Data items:
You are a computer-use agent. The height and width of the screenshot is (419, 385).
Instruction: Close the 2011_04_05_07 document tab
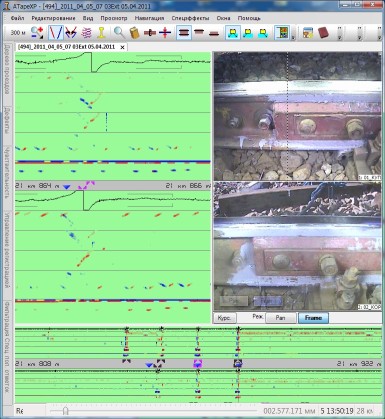[122, 47]
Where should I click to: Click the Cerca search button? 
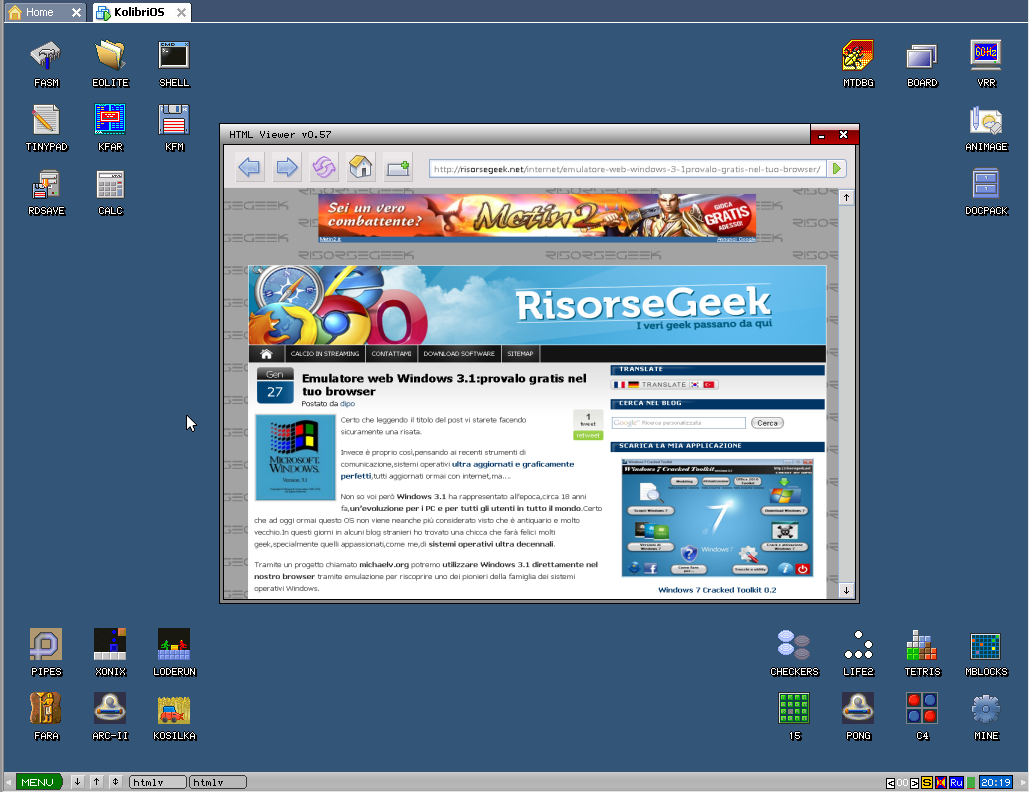pyautogui.click(x=767, y=423)
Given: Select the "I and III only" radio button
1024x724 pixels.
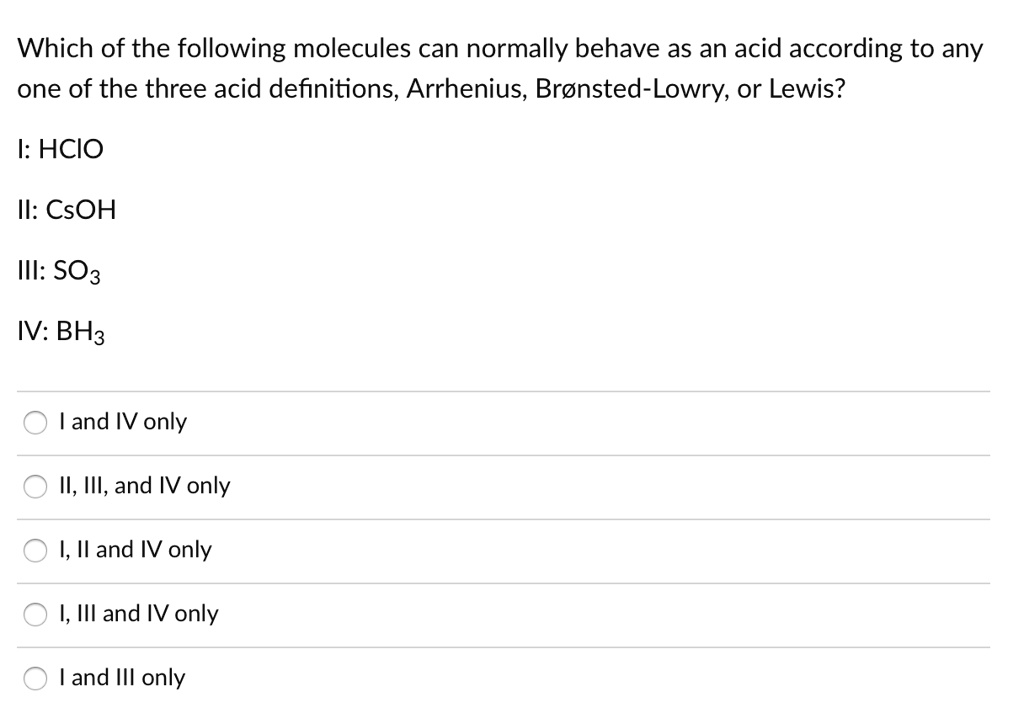Looking at the screenshot, I should click(x=35, y=678).
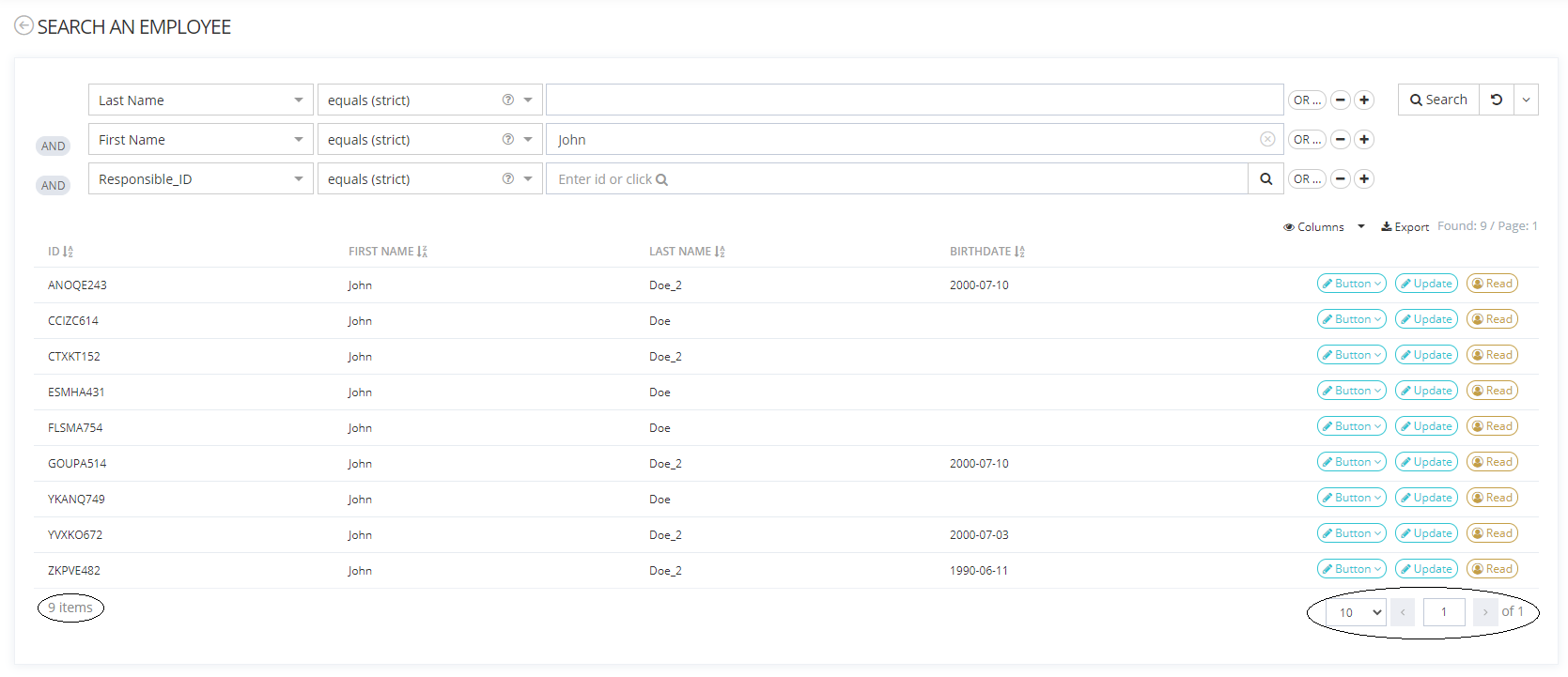
Task: Show help for First Name equals operator
Action: tap(508, 140)
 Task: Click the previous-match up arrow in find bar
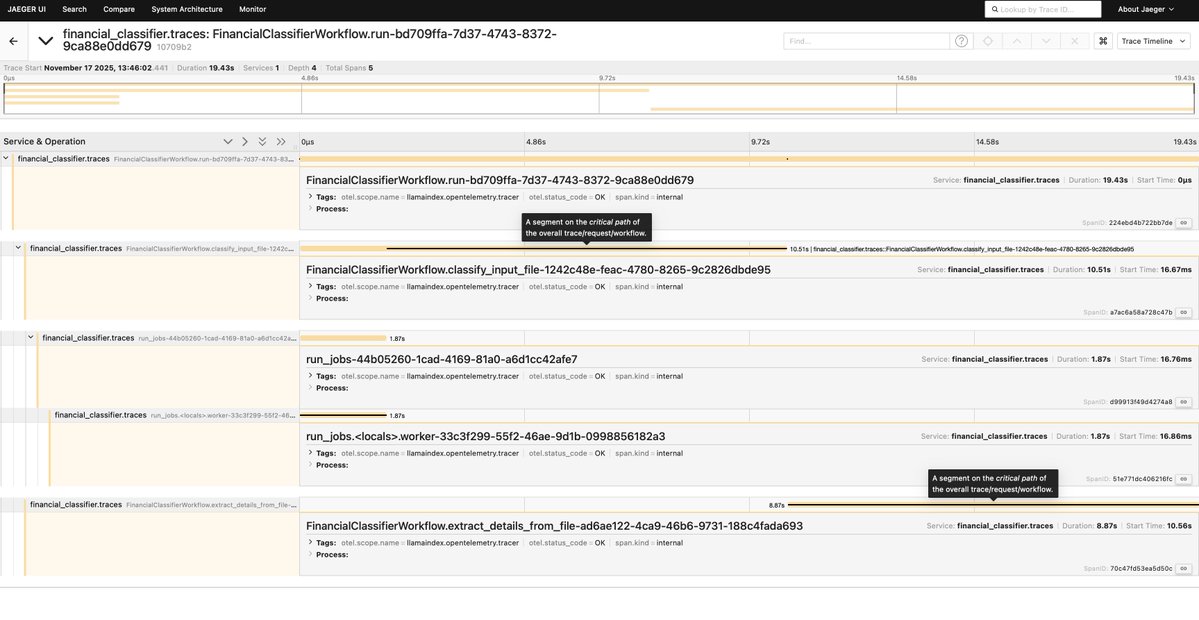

- Work to be completed:
Transcribe all records verbatim, no pictures.

- Worked solution:
You are a computer-use agent. The height and width of the screenshot is (419, 385).
Instruction: Close the 2011_04_05_07 document tab
[122, 47]
Where should I click to: Click the Cerca search button? 
pyautogui.click(x=767, y=423)
Given: Select the "I and III only" radio button
1024x724 pixels.
Looking at the screenshot, I should click(x=35, y=678).
Task: Show help for First Name equals operator
Action: tap(508, 140)
 Task: Click the previous-match up arrow in find bar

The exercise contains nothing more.